> _Extract_:
══════

Tuesday, August 25, 2015

What Teaching Has Taught Me About My Faith

There are plenty of posts by teachers that talk about how they share/don't share their faith in the classroom. For this post I want to talk about how being in a classroom has taught me more about my faith.

I am quite honest about my problem with a real lack of empathy. I have always struggled with the idea that I could somehow be emotionally effected because of someone else's emotional condition. I do have sympathy, although I don't think it is particularly well developed. I can identify with someone's grief if I have lived through a similar situation. The reality is that unless I can personalize it, I can't really feel it.

I believe the purpose of Christianity is to love one another. Love is a difficult emotion to explain (not that love is only an emotion.) I am pretty sure that empathy is required for love though. I do love, and have loved but it always comes through an emotional bond. Therefor, if I can't empathize or sympathize with someone, I probably don't/can't(?) love them

In the classroom we try to get to know our students as quickly as possible. This usually means getting to know their name, important people in their circle, pets, interests and stuff like that. For many this creates a temporary emotional bond, from which they can get can develop a fondness for students if not love. This, you can imagine, doesn't work so well for me.

══════

> _Data drawn from a collection_:
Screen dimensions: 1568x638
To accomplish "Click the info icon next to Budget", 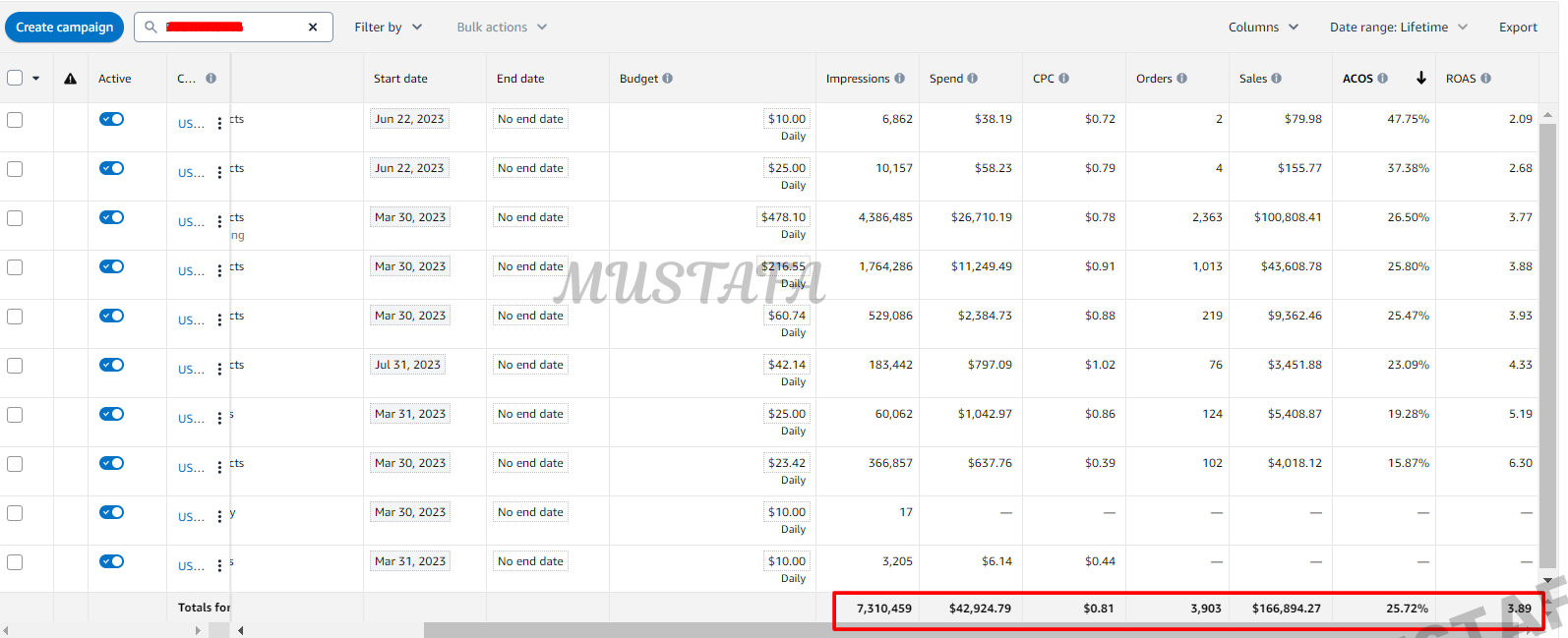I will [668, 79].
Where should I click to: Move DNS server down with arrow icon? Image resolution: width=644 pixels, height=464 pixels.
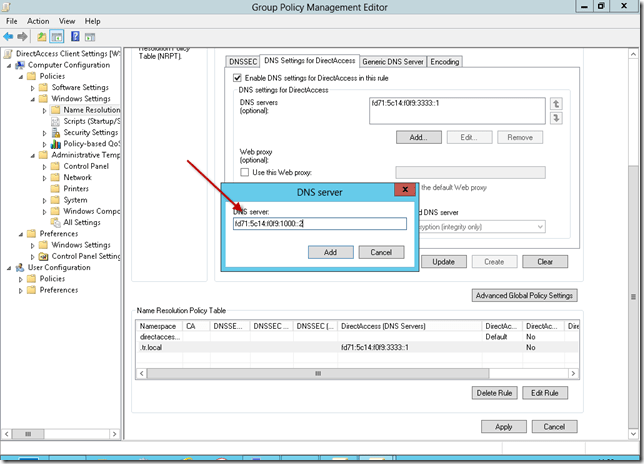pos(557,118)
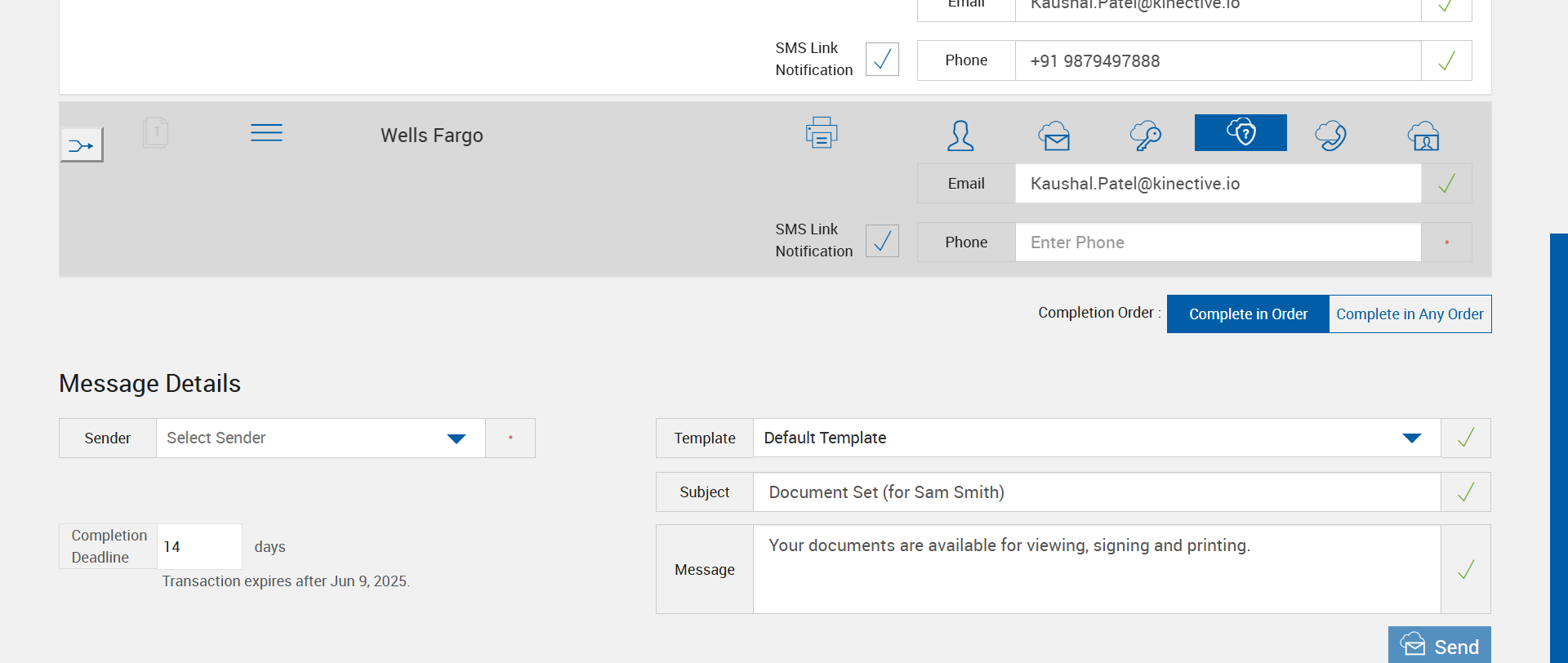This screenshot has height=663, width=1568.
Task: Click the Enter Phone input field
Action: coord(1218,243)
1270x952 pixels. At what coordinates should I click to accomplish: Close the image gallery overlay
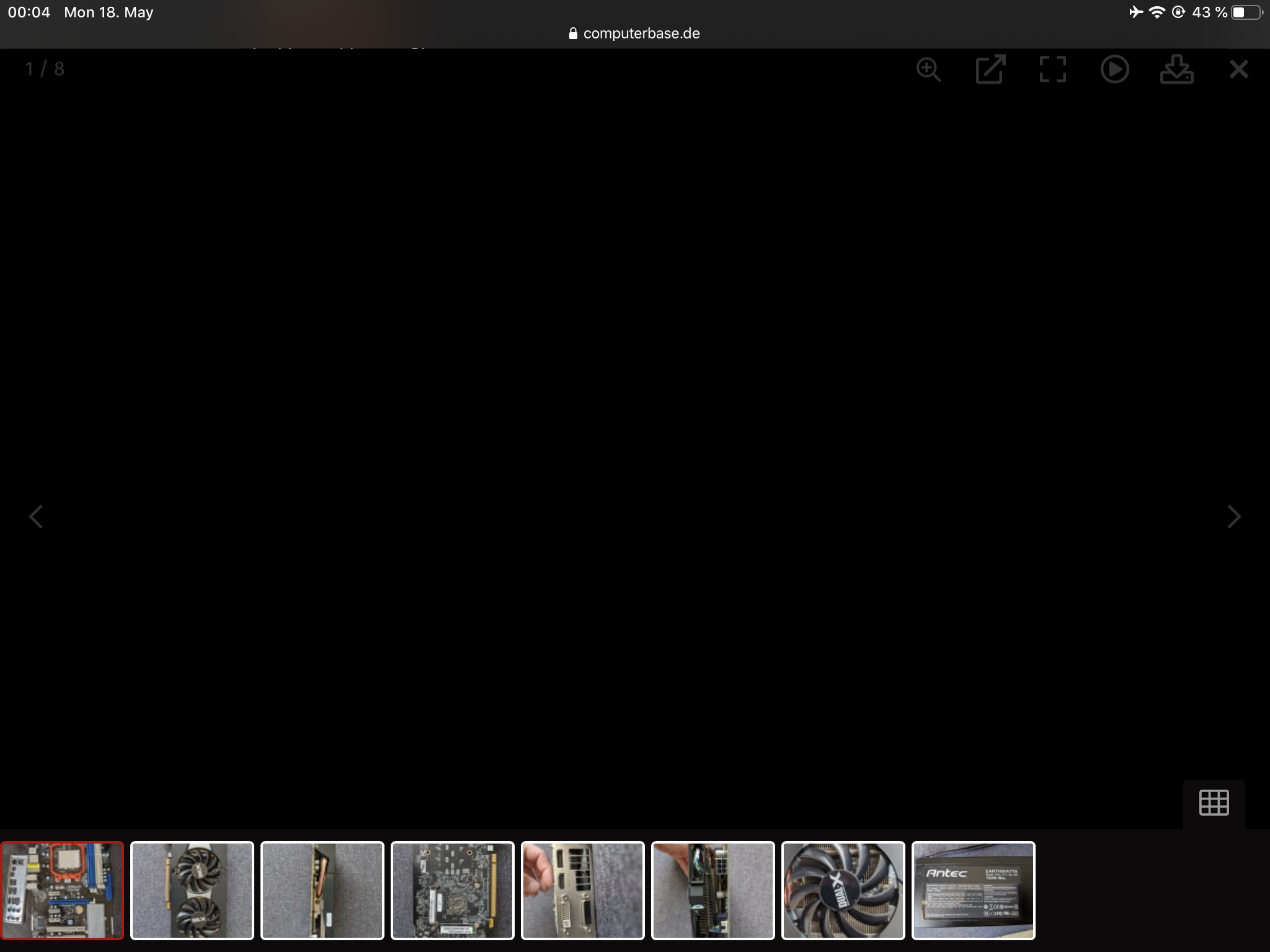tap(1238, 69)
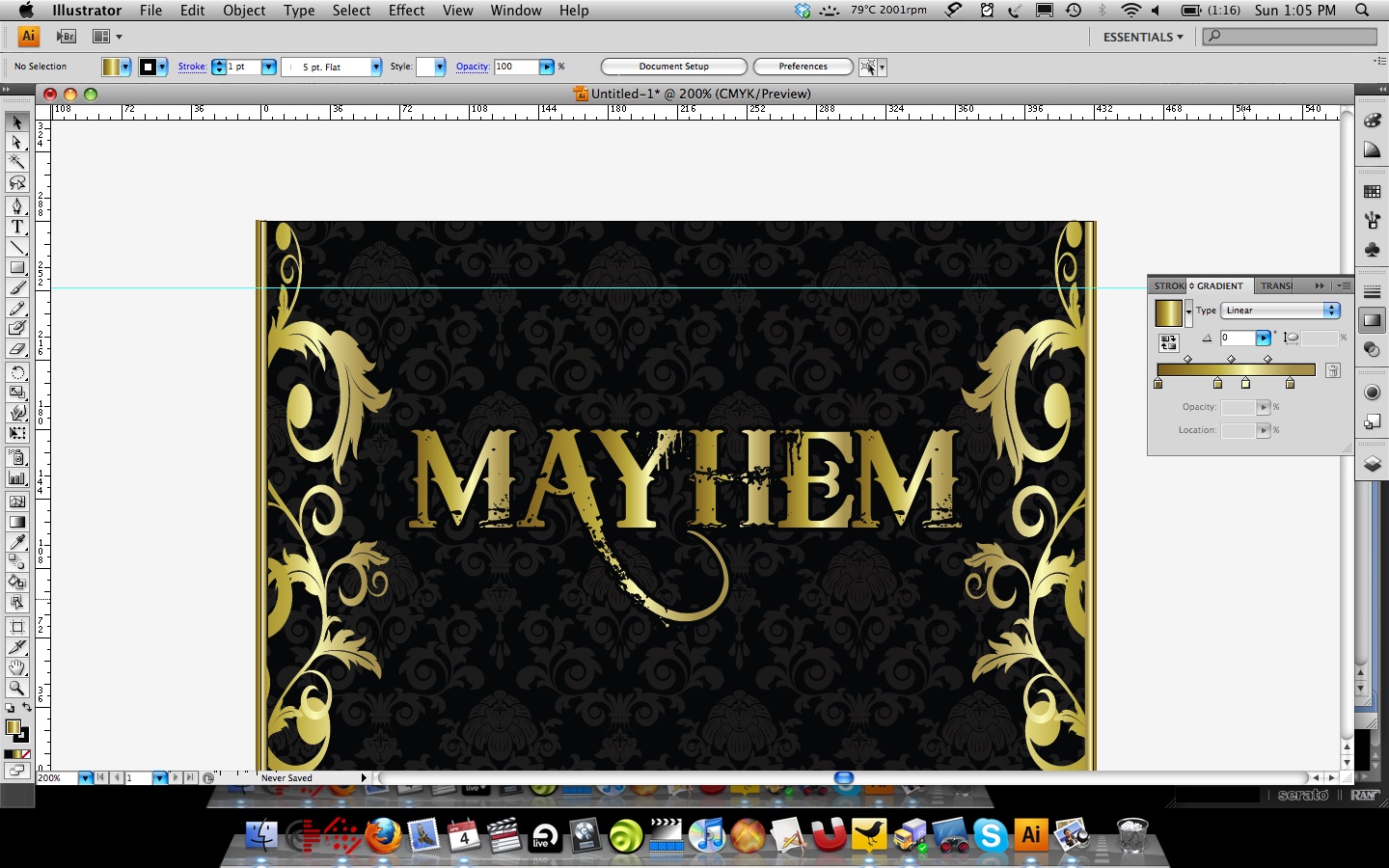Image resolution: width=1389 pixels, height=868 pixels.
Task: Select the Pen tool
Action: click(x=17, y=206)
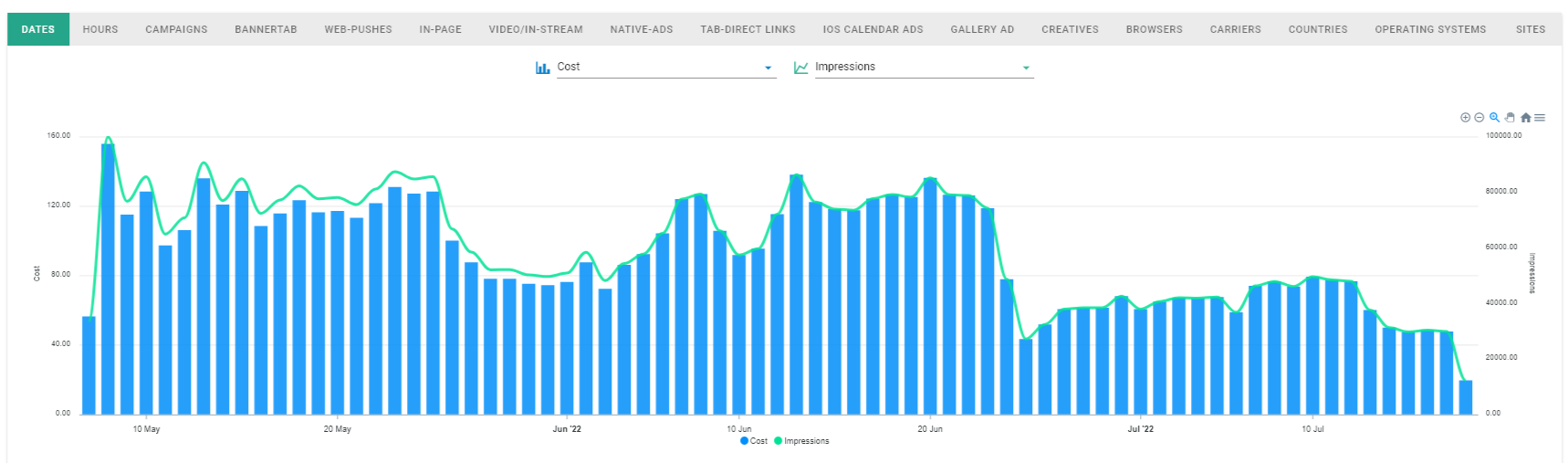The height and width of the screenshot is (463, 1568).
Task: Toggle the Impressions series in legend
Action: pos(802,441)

══════

> _Goals_:
a. In the blog post, what does the writer believe the purpose of Christianity is?
b. Copy the blog post's passage starting with "There are plenty" and going on through "about my faith.", replacing "classroom" with "school".

> _Replies_:
a. To love one another.

b.
There are plenty of posts by teachers that talk about how they share/don't share their faith in the school. For this post I want to talk about how being in a school has taught me more about my faith.